● **REQUIRED ACTIONS**:
1 – Repeat word for word the passage of the learning mobility text starting with "The study compares" and going on through "working (control group).".
2 – Answer these questions from the learning mobility text.
(a) Which election's voter turnout was higher among the mobile learners than among the control group?
(b) Which learners make up the mobile group in the study on mobile learners?
(c) What does the Quality Observatory & Toolbox for Mobility publication represent?

Study on the impact of learning mobility on host organisations
This study wants to investigate the impact of international learners on host organizations. The study follows recent studies that show that host organizations can benefit from international learners, e.g. in terms of improving language skills, intercultural skills as well as new working methods and the access to new markets abroad.
That means the internationalization and exchange among European countries and their people can help to foster the strength of the European market and economy by networking and collaborations. That’s why mobility schemes have to promote the participation of host organizations in mobility programmes.
This study wants to investigate how host organizations can benefit from international learners and where are the potentials to improve the benefit and performances of each involved actor.
Study on the impact of learning mobility on mobile learners
This study investigates the impact of learning mobility on language skills, intercultural skills, professional skills as well as the impact on a sense of “European identity”.
The study compares self-assessment data between learners, who have been abroad for at least one period for learning and/or working (mobile group) and learners, who have never been abroad for learning and/or working (control group).
The results of the data support the assumption that mobility can have a positive impact on the level of language, intercultural as well as professional skills. The results correspond with previous studies that were made to investigate the impact of mobility. Further, the data shows that mobility can increase the “Feeling as European”. In our study the mobile learners have a higher voter turnout for the European election (May 2014) compared to the control group.
Due to the fact, that this is a cross-section study design, we are not in the position to draw conclusions about the causality, as we do not know, if the skills are influenced by the mobility experience or if learners with a higher level of skills tend more to go abroad anyway. However, the study provides insight in interesting distributions of data in the mobility group and in the control group, and the study supports several assumptions about the impact of mobility on learner’s skills and competences as well as on learner’s “European Identity”.
The Europemobility Benchmarking Club. Quality in Mobility
This Publication provides an introduction to the work and interim results of the “Thematic Commission on Quality of practical learning mobility”. The methodology and pilot implementation of the Europemobility Benchmarking Club “quality in mobility” is presented.
The Quality Observatory & Toolbox for Mobility
This publication represents a tool to support and promote quality in transnational learning mobility.

● **SUPPLIED INFORMATION**:

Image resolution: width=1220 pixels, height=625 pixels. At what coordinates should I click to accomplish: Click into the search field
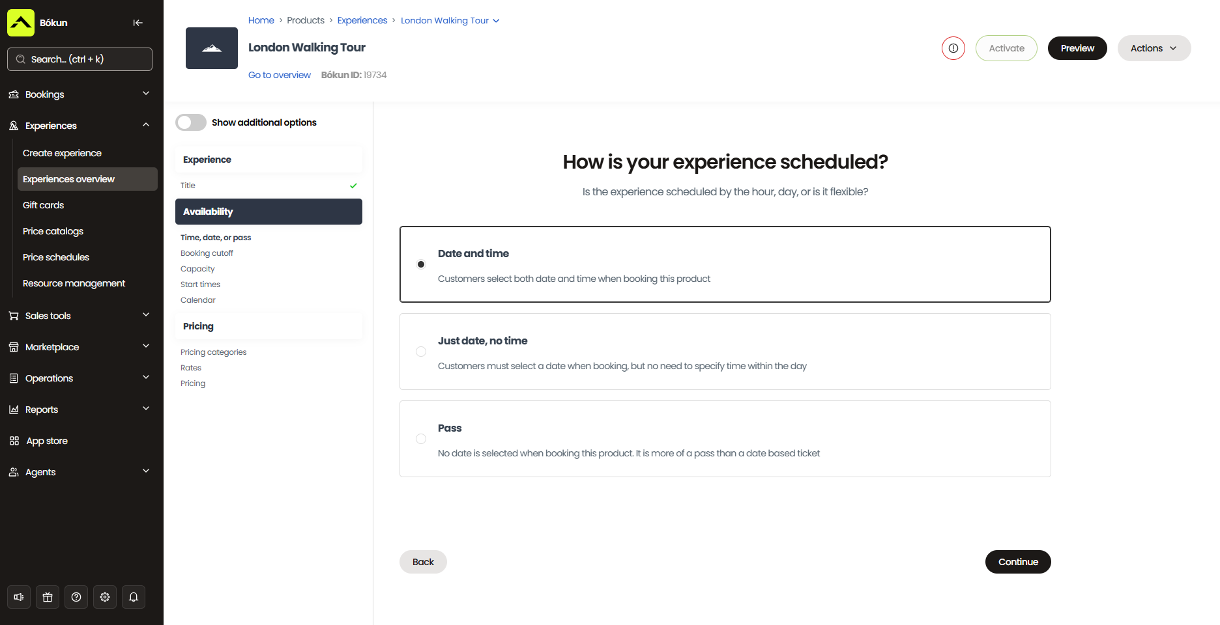tap(80, 59)
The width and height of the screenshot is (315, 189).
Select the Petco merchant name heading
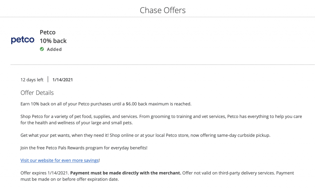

● **RESULTS**:
1 –
The study compares self-assessment data between learners, who have been abroad for at least one period for learning and/or working (mobile group) and learners, who have never been abroad for learning and/or working (control group).

2 –
(a) The European election of May 2014.
(b) Learners who have been abroad for at least one period for learning and/or working.
(c) A tool to support and promote quality in transnational learning mobility.